— TEXT FOR ANALYSIS —
------------------------------
Medical thriller from England about the scary things that can happen when you send in the clones.
The Palmers, John and Lucy, a loving couple, have come home from the fertility clinic with little Anne-Marie. She was born legless. No matter, they tell each other, she belongs to them, and they adore her. But when the child's savaged body is discovered buried in their garden, John immediately confesses to murder, becoming at once an object of scorn, a pariah in the small Welsh village of his birth. Only his stalwart family doctor, Tom Gordon, rallies round. Convinced of John’s innocence, Tom is prepared to risk his reputation, his career, even his very life to prove it. But why, if John is innocent, has he confessed? For the noblest of reasons, Tom explains. In his first grief-stricken moments—not thinking clearly—John decided that Lucy, having found the child's deformity too much to bear, must have killed little Anne-Marie. Thus, his confession was meant to shift blame from the woman he loved to himself. Since the police have made it clear, however, that they consider the case solved, the presumed guilty party is jailed, and Tom turns sleuth. He soon discovers that strange things are going on in Caernarfon General’s fertility clinic: it seems that human cloning has been dabbled in by staffers cavalier indeed about ethical behavior. And then suddenly another infant girl is in the headlines. Little Megan Griffiths is dead, and no one can find her corpse. Obviously Anne-Marie and Megan are connected somehow, argues Tom. Needless to say, he’s right. Needless to say, rural Felinbach hates him for as a result. Needless to say, he cracks his case, wins his girl, and earns the heartfelt gratitude of John and Lucy.
------------------------------
— LISTED RECORDS —
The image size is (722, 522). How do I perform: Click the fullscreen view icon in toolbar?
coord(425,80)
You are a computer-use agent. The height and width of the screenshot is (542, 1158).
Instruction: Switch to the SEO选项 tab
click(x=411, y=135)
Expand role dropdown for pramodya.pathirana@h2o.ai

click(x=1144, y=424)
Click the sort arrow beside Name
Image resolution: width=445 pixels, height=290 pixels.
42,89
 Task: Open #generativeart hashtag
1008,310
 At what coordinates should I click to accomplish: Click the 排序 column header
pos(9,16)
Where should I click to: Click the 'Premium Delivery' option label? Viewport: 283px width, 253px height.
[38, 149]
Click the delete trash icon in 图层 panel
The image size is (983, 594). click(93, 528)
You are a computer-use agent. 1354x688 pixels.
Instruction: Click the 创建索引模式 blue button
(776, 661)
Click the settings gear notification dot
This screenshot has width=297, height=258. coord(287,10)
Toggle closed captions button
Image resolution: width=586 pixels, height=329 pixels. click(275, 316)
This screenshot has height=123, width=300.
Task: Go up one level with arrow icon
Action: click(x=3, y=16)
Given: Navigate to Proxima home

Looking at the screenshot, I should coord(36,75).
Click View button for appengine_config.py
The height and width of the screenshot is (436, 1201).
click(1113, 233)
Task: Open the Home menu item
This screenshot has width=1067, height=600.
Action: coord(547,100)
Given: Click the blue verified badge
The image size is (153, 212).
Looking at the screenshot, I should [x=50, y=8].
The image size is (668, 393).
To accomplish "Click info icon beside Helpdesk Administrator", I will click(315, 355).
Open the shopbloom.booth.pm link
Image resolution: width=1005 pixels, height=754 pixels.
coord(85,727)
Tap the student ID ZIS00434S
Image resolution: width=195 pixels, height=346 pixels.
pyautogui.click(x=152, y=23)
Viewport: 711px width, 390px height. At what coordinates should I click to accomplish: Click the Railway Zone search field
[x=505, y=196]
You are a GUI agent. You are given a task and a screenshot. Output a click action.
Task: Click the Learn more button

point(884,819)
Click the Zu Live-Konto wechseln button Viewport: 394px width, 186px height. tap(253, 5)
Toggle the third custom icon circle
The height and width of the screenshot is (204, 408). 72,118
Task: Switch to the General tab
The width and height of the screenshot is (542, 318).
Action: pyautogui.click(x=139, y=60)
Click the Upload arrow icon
------------------------------
— REQUIRED TASKS —
[1] In the book review, who is the family doctor convinced that John is innocent?
[2] Decide whether each statement agrees with the book review, quoting the words that settle it: (a) Anne-Marie was born without legs. (b) The police treat the Anne-Marie case as still open. (c) Megan Griffiths's body is found buried in a garden.
The records come from a separate source, unrelated to the book review.

— ANSWERS BY ITEM —
[1] Tom Gordon

[2]
(a) Yes: "She was born legless."
(b) No: "the police have made it clear, however, that they consider the case solved"
(c) No: "Little Megan Griffiths is dead, and no one can find her corpse."